Justin Beaver

Profile
- Position: Running back

Personal information
- Born: October 19, 1984 (age 41) Palmyra, Wisconsin, U.S.
- Listed height: 5 ft 7 in (1.70 m)
- Listed weight: 191 lb (87 kg)

Career information
- College: UW–Whitewater
- NFL draft: 2008 (undrafted)

Career history
- Green Bay Packers (2008)*; Saskatchewan Roughriders (2009)*;
- * Offseason or practice squad member only

Awards and highlights
- Gagliardi Trophy (2007); D3Football.com Offensive Player of the Year (2007);

= Justin Beaver =

American gridiron football player (born 1984)

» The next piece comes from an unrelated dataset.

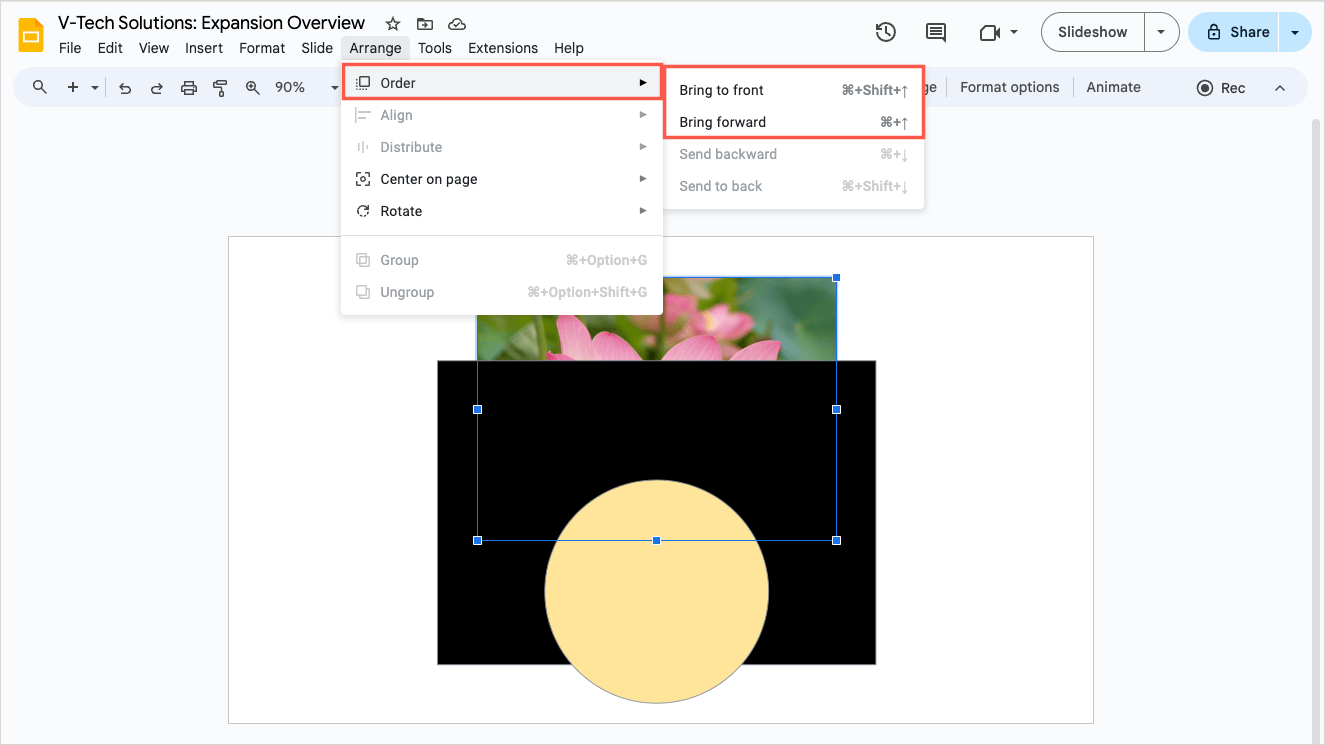Open the comments icon

point(936,32)
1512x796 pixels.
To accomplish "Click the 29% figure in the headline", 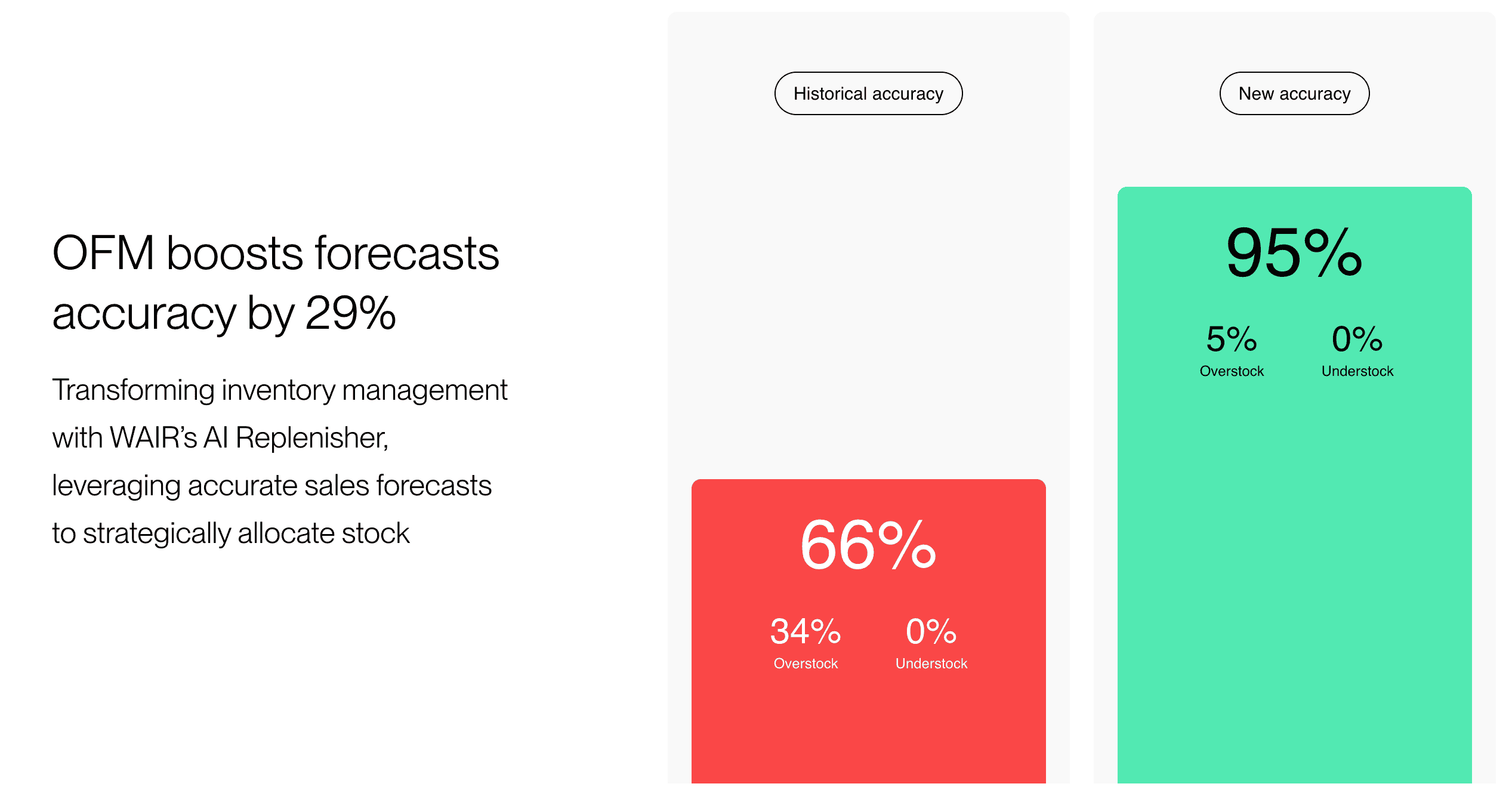I will [x=350, y=313].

Justin Beaver (born October 19, 1984) is an American former football running back. He played college football at the University of Wisconsin–Whitewater.

==Early life==
Beaver grew up in Palmyra, Wisconsin.

==College career==
Beaver played college football for the Wisconsin–Whitewater Warhawks. As the team's running back, he set numerous rushing records for the Warhawks and the Wisconsin Intercollegiate Athletic Conference. His contributions helped lead the Warhawks to their third consecutive appearance in the Amos Alonzo Stagg Bowl game. During the Championship Game, Beaver ran for 253 yards and one touchdown, topping his single season team record from 2005 leading the Warhawks to a 31-21 win over the University of Mount Union.

Beaver was named 2007 winner of the Gagliardi Trophy—named for John Gagliardi—which is awarded to the outstanding player of the 2007 season of NCAA Division III Football. In three seasons as the featured back, Beaver led the Warhawks to a 41-3 record and three straight Wisconsin Intercollegiate Athletic Conference (WIAC) titles.

==Professional career==

===Green Bay Packers===
After not being selected in the 2008 NFL draft or offered a contract as an undrafted free agent by any National Football League team, Beaver was invited to attend the 2008 rookie mini-camp tryout. After the mini-camp was over, the Packers informed him that they would not be signing him to a contract.

===Saskatchewan Roughriders===
Beaver had a workout with the Buffalo Bills, and had a short stint on the practice squad with the Saskatchewan Roughriders. He was placed on the Roughriders' practice roster on June 25, 2009. Beaver did not see action in any regular season games.